There was a time in when eggs were a rare treat on our weekend menu. We had kids, long working hours, bills needing divine intervention to get paid – the usual for busy young couples. Once in a while we rustled up some eggs for a Sunday brunch, but for the most part Sunday was just another Tuesday or Thursday, fired by bread and cheese, and if we managed to remember to pick them up at the store, cold cuts or peanut butter. Cooking eggs just seemed too (what´s the word?) stressful.


Fast forward to said kids having grown up. They are in high school or college, and maybe they have even moved out of the house. Heads over water, it´s time to think about enjoying life. A few years ago the wife and I made a pact to eat eggs every weekend and even for lunch or dinner on weekdays if the mood struck. We boil eggs (mine at 3 1/2 minutes, hers at 4+), we fry them sunny side up or medium, sometimes even hard. But what we do most often is scramble our eggs.

It wasn´t part of the plan but I have become sort of the Usain Bolt of scrambled eggs. My speed in the 100 meter race would provide some laughs, but I bet I can cook rings around Mr. Bolt if eggs are the dish du jour. My scrambled eggs are badass. They rock. And I want to share them with you.

Here is what you need:

– A good pan. I have two scrambled egg pans, an 8″ Lodge cast iron skillet which I´ve been using for years; the other an 8″ All-Clad sauté pan. Both work well for eggs.

– a small spatula

– unsalted butter

– 3 large eggs of best quality

– a splash of milk or water (no more than a splash; roughly 1 ts)

– salt (I use kosher salt) and freshly-ground black pepper


As with cooking in general, great ingredients are a plus, but any good eggs will do. If you have crappy salt or 4-year old ground pepper you should be shot, so hopefully that´s not an issue.


Good equipment is also a plus. I use either my seasoned cast iron pan or my favorite steel pan, but yes, you can use a teflon pan if you wish. What you don´t want to use is a skillet the eggs will stick to, leaving a thick, dry, eggy crust on the bottom.

Temperature is a huge issue if you´re shooting for Mr. Bolt scrambled eggs. The secret is low, low, low; not medium-low and surely not medium or higher. Great scrambled eggs can only be achieved using very low heat.

I like using a spatula instead of a wooden spoon or other utensil. There is something meant to be using a soft spatula to prepare soft scrambled eggs.


Here is the “recipe”, not so much a recipe as a method of working:

Use a fork to mix three (not four, not two) eggs and the milk or water together in a small bowl. Season with salt and pepper after whipping the eggs into shape.


Turn the heat to its lowest setting. Melt 2 Tbs unsalted butter in the pan and roll the pan around so that the melted butter covers the bottom and the lowest part of the sides of the pan.

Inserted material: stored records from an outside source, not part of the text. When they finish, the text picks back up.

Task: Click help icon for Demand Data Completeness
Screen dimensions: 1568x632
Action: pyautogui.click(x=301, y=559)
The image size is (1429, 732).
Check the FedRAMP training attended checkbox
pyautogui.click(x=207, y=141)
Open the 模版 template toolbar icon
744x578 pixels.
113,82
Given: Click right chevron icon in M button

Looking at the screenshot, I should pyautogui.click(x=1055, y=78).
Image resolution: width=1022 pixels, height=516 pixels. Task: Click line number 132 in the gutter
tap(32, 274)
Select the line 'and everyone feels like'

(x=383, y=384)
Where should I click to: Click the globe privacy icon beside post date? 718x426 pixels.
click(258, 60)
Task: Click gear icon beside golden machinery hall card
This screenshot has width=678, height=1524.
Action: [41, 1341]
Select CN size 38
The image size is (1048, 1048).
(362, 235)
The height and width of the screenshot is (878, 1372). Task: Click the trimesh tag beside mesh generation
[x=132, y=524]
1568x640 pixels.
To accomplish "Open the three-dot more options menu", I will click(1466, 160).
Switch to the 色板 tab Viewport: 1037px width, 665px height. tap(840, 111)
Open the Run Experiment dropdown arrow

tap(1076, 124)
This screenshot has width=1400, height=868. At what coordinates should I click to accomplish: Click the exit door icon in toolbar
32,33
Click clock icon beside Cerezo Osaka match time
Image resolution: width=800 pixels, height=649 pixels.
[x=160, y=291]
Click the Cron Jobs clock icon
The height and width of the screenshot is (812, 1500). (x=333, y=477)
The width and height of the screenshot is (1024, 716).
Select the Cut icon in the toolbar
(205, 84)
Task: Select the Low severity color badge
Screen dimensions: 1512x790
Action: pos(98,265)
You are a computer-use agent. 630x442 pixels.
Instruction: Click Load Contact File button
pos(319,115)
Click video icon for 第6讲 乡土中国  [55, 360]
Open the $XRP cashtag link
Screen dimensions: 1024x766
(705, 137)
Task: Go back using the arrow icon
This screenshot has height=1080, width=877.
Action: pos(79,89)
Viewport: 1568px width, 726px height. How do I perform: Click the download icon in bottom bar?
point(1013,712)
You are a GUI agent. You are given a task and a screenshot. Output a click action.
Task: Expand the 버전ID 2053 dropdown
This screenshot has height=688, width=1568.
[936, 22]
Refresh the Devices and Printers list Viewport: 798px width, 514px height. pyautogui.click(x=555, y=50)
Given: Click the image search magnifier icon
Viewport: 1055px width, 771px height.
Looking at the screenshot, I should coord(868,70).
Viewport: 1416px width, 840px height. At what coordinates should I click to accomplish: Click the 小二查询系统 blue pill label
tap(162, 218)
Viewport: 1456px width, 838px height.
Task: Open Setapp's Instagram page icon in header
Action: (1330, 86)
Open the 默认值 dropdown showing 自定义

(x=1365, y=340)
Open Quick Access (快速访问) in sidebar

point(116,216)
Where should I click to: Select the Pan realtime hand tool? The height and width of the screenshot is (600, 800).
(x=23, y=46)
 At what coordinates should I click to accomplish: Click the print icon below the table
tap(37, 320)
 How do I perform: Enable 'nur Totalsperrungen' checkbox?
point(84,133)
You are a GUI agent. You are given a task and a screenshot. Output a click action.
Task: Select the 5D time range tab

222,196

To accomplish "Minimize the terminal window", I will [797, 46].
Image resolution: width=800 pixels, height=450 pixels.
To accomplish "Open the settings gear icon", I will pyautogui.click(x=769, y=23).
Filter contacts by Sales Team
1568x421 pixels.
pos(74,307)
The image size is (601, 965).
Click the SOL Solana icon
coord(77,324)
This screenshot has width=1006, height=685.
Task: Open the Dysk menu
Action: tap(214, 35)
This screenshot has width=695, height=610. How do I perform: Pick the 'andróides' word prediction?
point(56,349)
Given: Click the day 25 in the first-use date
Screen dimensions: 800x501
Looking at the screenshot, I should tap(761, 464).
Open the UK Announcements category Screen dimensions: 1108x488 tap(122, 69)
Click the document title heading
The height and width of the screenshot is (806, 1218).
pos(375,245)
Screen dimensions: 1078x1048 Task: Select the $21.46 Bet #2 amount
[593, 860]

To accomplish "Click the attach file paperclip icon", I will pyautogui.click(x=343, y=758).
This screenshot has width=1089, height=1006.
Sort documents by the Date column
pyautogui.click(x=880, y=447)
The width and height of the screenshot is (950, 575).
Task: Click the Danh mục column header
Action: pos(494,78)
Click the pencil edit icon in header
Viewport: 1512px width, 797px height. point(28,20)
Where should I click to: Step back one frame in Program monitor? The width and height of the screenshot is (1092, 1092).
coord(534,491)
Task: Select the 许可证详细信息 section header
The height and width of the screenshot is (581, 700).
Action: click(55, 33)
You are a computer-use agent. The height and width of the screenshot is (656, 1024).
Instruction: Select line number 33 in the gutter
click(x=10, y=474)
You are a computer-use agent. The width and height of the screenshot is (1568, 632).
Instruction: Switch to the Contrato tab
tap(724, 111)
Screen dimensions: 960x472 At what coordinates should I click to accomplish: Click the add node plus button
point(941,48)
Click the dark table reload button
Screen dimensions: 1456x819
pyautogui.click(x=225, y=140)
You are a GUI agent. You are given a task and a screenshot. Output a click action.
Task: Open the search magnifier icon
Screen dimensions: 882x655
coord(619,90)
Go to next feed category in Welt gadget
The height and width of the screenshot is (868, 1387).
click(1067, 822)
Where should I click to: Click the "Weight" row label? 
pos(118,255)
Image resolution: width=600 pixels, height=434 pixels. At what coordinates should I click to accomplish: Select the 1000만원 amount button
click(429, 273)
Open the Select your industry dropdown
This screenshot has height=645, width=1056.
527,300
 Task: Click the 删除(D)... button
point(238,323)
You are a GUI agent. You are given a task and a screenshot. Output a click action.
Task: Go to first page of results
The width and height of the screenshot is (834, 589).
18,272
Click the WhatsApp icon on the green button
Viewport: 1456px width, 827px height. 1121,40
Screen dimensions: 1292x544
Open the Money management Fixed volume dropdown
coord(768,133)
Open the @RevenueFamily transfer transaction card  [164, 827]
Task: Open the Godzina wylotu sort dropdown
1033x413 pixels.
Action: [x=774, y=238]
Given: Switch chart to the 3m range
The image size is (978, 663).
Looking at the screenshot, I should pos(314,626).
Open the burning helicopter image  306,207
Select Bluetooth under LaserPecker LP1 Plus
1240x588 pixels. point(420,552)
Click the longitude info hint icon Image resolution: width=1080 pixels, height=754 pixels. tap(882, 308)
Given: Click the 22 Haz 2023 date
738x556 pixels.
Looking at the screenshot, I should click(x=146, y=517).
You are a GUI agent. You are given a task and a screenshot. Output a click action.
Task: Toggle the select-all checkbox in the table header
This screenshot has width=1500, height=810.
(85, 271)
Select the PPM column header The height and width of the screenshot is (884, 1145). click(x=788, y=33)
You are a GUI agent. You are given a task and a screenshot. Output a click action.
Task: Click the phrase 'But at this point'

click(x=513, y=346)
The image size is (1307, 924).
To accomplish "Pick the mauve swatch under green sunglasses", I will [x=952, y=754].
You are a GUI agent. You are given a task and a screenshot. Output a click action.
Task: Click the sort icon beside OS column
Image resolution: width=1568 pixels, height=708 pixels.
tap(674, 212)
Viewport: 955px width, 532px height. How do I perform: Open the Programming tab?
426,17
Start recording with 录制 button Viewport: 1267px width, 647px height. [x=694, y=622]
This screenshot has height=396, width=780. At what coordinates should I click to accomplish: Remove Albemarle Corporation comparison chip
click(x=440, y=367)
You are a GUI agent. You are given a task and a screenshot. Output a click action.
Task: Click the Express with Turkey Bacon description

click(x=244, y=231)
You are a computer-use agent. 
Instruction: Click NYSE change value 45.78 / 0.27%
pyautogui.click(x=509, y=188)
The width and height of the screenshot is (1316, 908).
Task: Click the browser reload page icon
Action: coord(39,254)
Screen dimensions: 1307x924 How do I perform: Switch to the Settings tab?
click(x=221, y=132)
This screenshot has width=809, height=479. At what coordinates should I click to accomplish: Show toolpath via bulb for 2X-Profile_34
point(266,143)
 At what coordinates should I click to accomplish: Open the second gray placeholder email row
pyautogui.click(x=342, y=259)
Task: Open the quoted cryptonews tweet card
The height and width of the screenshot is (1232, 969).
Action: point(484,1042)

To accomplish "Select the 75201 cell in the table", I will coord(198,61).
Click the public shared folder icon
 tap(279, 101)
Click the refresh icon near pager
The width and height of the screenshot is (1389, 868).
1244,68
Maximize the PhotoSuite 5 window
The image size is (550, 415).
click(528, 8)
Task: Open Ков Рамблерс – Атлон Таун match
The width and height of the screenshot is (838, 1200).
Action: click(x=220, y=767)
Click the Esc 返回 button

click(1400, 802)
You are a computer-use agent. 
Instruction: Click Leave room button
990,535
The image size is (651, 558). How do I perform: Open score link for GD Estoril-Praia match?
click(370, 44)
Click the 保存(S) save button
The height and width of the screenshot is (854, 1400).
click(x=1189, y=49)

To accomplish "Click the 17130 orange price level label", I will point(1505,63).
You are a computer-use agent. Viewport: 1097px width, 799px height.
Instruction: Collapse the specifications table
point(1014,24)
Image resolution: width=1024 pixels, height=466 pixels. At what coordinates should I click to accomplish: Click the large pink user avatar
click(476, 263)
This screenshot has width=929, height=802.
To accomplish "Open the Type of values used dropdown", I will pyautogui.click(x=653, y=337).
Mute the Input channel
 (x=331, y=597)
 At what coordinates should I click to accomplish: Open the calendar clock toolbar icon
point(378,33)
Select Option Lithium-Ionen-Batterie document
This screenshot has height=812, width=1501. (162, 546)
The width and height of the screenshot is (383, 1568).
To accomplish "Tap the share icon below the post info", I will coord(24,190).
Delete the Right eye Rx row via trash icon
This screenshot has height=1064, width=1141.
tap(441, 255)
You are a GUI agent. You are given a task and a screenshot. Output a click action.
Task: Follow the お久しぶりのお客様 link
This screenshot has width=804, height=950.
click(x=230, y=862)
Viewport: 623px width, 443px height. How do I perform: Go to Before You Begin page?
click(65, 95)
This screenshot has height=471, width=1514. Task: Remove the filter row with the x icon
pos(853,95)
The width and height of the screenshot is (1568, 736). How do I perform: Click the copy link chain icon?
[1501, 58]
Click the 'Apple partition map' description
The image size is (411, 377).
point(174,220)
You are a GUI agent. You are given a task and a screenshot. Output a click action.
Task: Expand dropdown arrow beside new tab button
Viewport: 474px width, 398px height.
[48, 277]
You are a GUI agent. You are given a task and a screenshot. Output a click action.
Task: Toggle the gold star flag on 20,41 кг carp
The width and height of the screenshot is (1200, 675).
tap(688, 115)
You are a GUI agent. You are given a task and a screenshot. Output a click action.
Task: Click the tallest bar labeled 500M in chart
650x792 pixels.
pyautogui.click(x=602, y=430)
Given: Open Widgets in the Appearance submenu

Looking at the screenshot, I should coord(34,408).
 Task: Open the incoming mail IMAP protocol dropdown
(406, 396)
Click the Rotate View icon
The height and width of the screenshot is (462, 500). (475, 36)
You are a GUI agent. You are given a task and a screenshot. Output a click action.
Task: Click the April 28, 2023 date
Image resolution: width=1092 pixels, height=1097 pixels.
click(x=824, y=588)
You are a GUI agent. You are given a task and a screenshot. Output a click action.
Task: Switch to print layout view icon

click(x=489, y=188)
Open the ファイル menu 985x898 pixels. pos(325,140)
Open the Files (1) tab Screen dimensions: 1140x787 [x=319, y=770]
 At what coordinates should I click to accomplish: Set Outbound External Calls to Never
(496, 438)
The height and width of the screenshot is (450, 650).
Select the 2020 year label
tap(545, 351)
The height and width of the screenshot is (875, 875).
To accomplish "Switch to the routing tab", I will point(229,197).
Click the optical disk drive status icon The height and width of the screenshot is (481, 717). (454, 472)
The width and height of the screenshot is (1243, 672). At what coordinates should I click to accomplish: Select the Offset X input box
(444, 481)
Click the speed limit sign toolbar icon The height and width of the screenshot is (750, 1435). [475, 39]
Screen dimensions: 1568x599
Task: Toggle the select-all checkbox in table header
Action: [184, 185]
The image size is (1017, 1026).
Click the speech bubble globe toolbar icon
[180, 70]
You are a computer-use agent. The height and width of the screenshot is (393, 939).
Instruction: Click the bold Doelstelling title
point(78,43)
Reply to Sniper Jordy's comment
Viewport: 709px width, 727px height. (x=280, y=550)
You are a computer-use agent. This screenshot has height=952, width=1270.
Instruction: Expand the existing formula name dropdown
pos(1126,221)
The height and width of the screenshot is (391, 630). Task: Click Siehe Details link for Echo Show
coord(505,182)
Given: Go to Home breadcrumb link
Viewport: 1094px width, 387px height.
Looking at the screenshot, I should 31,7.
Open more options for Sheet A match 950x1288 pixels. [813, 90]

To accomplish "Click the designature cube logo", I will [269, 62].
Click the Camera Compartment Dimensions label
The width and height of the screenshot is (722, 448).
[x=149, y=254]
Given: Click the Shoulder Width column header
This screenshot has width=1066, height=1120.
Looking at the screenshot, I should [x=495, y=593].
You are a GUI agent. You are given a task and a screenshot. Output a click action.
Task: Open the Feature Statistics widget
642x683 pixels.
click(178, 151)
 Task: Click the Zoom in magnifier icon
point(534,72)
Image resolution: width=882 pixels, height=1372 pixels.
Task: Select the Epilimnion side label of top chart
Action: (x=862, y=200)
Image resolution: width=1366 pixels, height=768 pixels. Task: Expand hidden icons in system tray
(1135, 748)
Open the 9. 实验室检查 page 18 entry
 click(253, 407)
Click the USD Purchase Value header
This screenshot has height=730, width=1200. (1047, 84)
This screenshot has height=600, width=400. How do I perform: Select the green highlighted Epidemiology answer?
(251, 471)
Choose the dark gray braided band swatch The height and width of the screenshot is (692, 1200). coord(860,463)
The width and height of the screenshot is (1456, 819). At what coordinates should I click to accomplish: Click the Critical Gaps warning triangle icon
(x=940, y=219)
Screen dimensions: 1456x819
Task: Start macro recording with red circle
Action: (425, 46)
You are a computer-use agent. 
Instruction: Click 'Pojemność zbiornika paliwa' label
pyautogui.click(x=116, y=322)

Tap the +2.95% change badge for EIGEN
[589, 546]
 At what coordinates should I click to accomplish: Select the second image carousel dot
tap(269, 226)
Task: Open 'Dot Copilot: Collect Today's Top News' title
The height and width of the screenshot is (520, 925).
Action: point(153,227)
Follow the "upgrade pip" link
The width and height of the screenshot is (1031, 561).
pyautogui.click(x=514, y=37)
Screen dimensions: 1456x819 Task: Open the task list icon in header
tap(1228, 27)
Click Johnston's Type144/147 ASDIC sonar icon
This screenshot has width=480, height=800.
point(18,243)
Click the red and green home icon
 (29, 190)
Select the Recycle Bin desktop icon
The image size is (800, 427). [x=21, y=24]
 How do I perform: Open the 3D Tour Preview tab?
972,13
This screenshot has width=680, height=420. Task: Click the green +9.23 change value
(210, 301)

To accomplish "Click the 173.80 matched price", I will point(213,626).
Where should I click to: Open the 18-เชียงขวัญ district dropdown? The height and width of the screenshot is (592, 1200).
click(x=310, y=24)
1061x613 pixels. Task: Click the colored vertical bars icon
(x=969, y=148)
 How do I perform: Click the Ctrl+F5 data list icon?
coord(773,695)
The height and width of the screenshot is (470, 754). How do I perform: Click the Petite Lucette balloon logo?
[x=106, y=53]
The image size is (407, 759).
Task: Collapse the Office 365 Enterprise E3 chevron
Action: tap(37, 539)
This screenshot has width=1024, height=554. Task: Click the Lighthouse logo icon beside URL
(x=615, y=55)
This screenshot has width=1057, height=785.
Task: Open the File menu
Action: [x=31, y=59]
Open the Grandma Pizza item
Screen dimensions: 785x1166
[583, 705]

Pour the eggs into the pan. Do not stir. Do not shake. Leave the damned things alone until the outer edge of the eggs has set. When you have about a half inch “border” around the edge of the eggs, use the spatula to gently fold one section og the eggs toward the middle of the pan. Tilt the pan so that the still-liquid eggs cover the area left behind from your having moved the eggs toward the center of the pan.

Again, don´t stir, don´t shake. Give the eggs about a minute more to set.

Gently fold the eggs over as they set. Do NOT overwork the eggs.

Another secret revealed: Turn off the heat when the eggs are still slightly wet (there will be plenty of residual heat left for finishing the eggs). Continue the gentle folding just as needed. The finished scrambled eggs will still have a slight gloss to them. If the eggs have lost their sheen they are over-cooked.

Serve the eggs to your lucky recipient and to yourself. Put on some reggae music as you have now started your journey towards scrambled perfection.